After 20 years in the nonprofit industry, five years as a private business owner and 16 years as a public school educator, my time to transition from a human-doing to a human-being has finally arrived.

Like most baby boomers born into the American middle class, mine was an upwardly mobile life trajectory launched with a fine public school education, followed by a degree at a Midwestern university, followed by a post-graduate degree plus post-post-graduate work. I experienced two unsuccessful marriages (and a current successful one), the surprise birth of twins (didn't know until the first one was born there was a second one), single parenting and a major career transition from public school to the field of nonprofit management.

I've lived in three different regions of this wonderful country.
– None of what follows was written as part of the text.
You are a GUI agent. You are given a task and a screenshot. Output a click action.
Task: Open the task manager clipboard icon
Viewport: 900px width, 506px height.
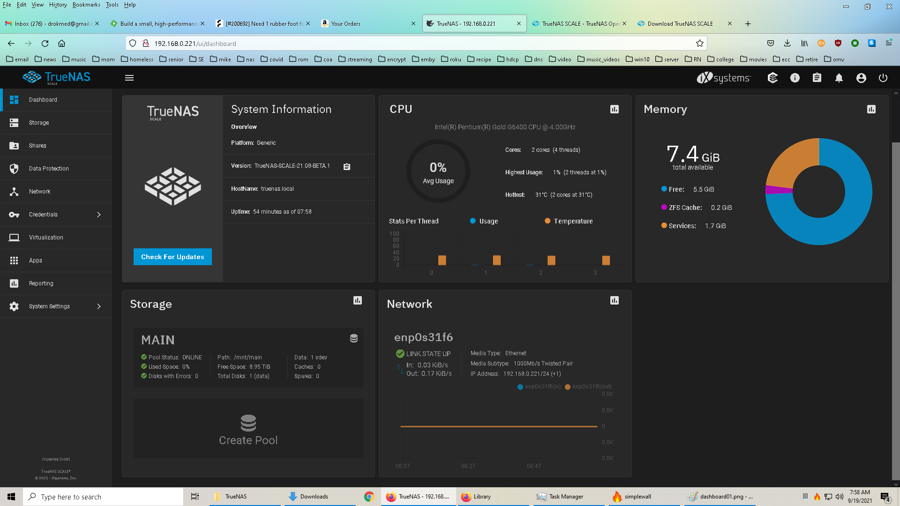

I've successfully held multiple volunteer leadership positions at a world-renowned arts organization and I have created programs to benefit families nationally and internationally.

Keeping my daughter's visual in mind, I am asking myself: So, now what do I do?

It was apparent to me I needed a project to focus my energy and creativity. We have lived in our condominium for over seven years, and the answer was right in front of me. Time to paint! The solitary, repetitive project gives me time to think and ruminate about where my life is headed. Because my husband is still working, my day-time companion is our black lab, Molly, who agrees with everything I say.

Interestingly enough, my life direction appears to be circular. I am now re-exploring elements of my life which have been dormant for the past 40 years while I was, out of necessity, required to stay aggressively engaged in the social economy. These are the re-emerging areas:

My original career direction as an educator is now at the forefront of all opportunities I am considering for volunteerism or part-time employment. I am a master educator, and once a teacher, always a teacher. I am focusing on the field of adult education, hoping to help mature students build their basic skills by empowering them with marketable employment skills and leading them to informed decisions on how to manage their lives.

I am returning to a faith community. This is a recent 'aha' priority. Reconnecting with a faith environment where the music, traditions and rituals sustain my soul is long overdue.

I am available more to family. Our grown daughters are now parents themselves, and routinely manage their lives and activities quite well. It would be disruptive for me to overly-inject myself into their family schedules, but I can now do so more frequently when encouraged or invited to do so. On the home front, I am cooking more. I come from a long line of very good cooks and used to pride myself on my culinary skills. I am reconnecting with the basic skills and maximizing opportunities to learn new ones in the vibrant culinary community where I live (San Francisco).

For years, I kept the following quotation from TS Eliot in my office: "I shall not cease from explorations, And I look forward, At the end of all my exploring, to arriving where I started, and knowing the place for the first time."

My journey is accurately described in the TS Eliot quote. Now is the perfect time to return to previous life activities -0 those intuitive past-times which validate, stimulate and sustain me. Thank goodness I realized where I was headed before I ran out of walls to paint.